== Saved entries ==
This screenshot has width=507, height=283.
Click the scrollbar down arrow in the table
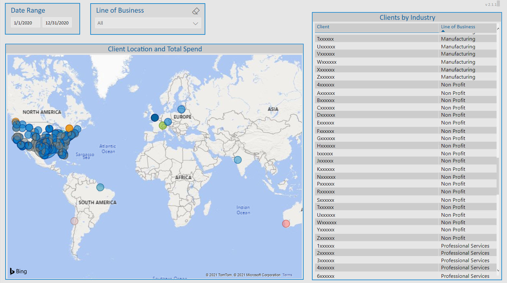[x=498, y=270]
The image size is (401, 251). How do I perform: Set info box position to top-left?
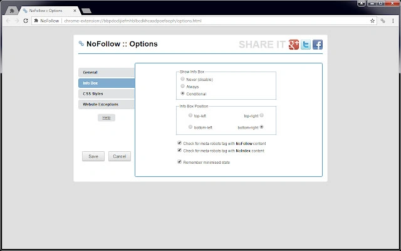click(x=190, y=115)
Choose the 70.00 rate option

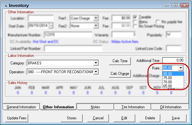tap(173, 82)
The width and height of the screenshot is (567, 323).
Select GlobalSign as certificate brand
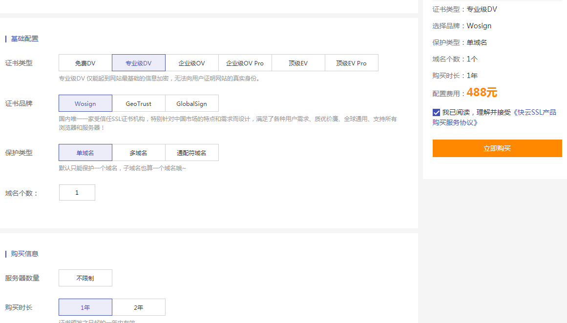192,103
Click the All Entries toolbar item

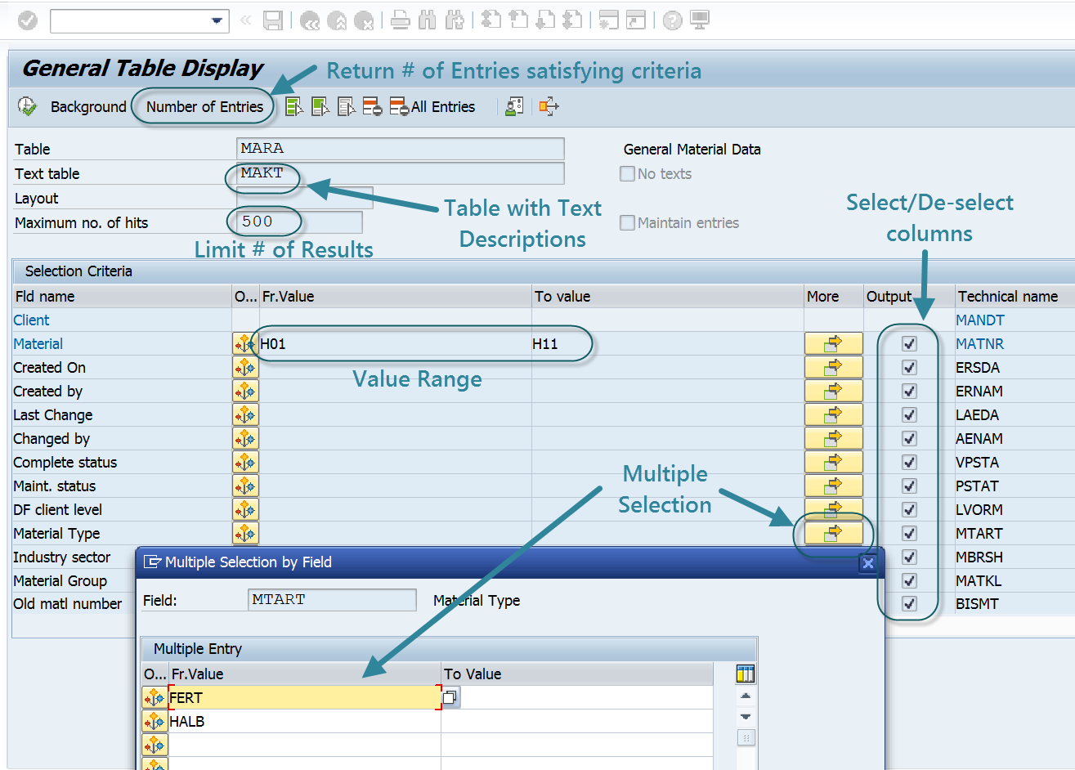click(x=442, y=107)
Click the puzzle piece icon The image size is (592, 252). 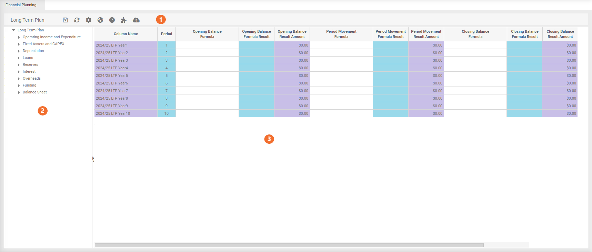[x=123, y=20]
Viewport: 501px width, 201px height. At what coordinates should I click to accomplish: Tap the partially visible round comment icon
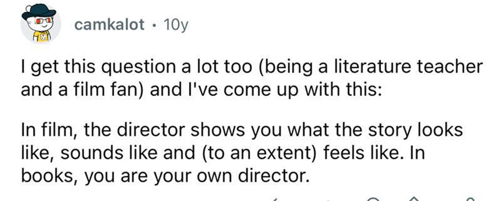373,200
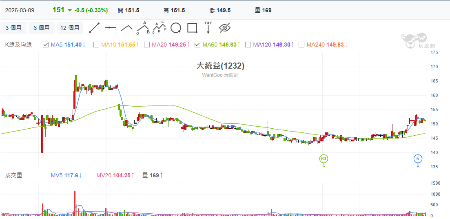The width and height of the screenshot is (450, 219).
Task: Switch chart range to 6 個月
Action: pyautogui.click(x=42, y=28)
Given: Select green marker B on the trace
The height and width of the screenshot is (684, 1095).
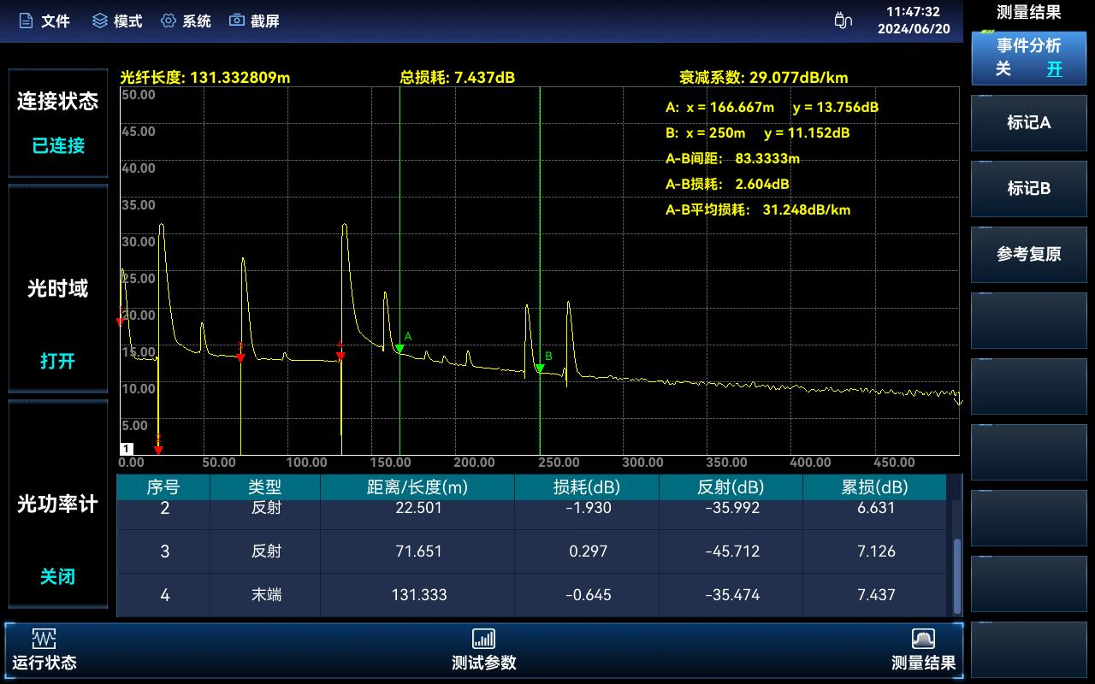Looking at the screenshot, I should pos(540,368).
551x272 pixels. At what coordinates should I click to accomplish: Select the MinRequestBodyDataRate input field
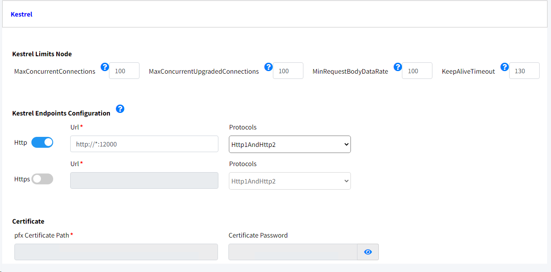click(x=417, y=71)
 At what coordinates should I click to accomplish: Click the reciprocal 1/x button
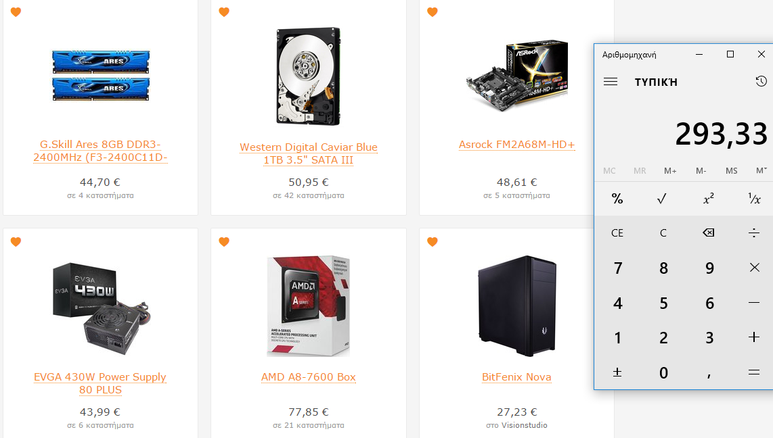[754, 198]
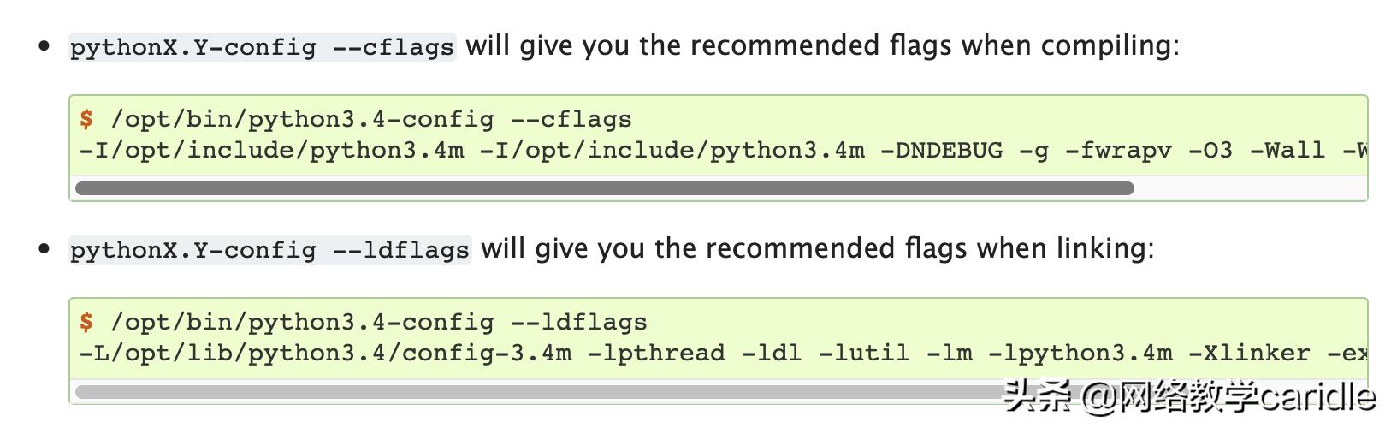
Task: Click the inline code pythonX.Y-config --ldflags
Action: coord(270,249)
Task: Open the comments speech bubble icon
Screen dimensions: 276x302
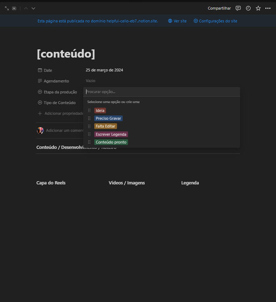Action: point(238,8)
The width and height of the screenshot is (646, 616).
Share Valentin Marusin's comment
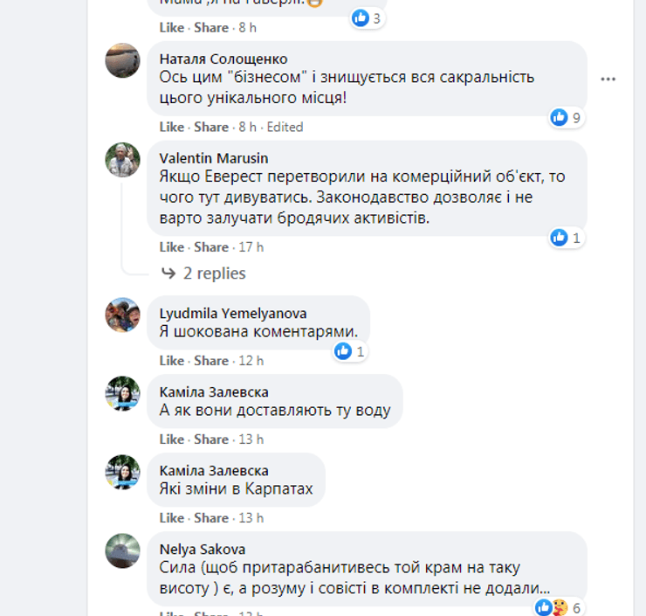point(211,247)
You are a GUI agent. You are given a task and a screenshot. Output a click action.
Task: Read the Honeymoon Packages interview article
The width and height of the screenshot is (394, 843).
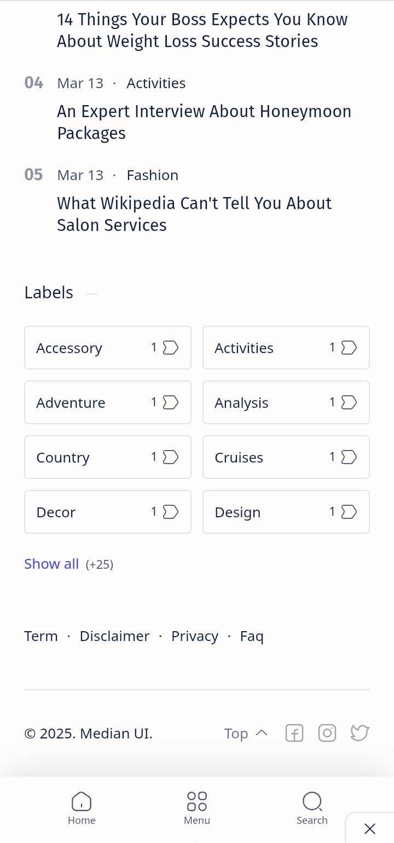[204, 122]
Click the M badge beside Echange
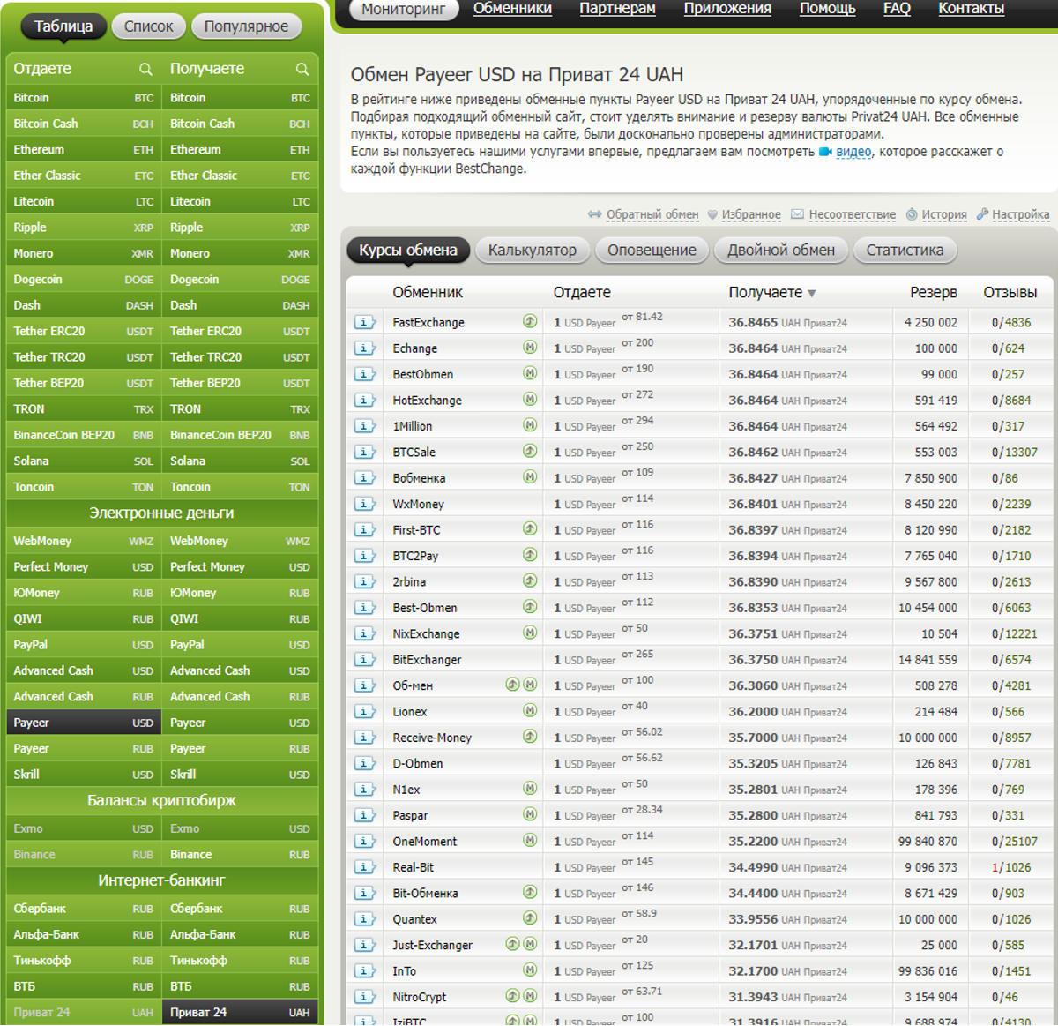1058x1026 pixels. [x=530, y=348]
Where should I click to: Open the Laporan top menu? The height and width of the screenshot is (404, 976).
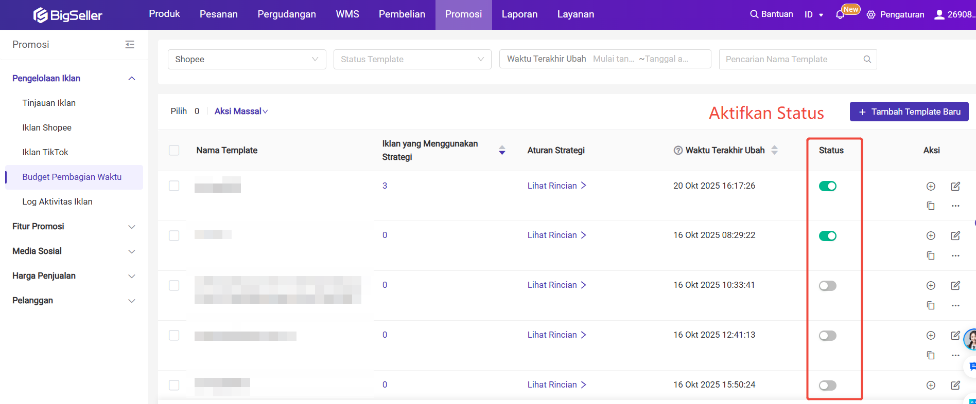tap(519, 14)
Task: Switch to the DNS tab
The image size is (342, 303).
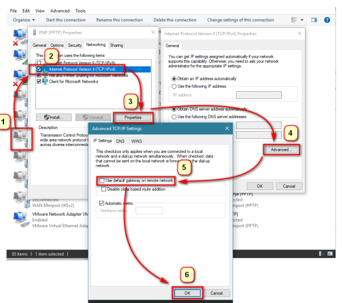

== GOAL OF THE EXERCISE ==
All lines from the one with "Where should I" through the end of the records above must be reproduced exactly, both ends included, and the pictures must be left out.

== RESULT OF THE EXERCISE ==
Where should I click to: Open the Laporan top menu? The height and width of the screenshot is (404, 976).
tap(519, 14)
Task: Switch to the DNS tab
The image size is (342, 303).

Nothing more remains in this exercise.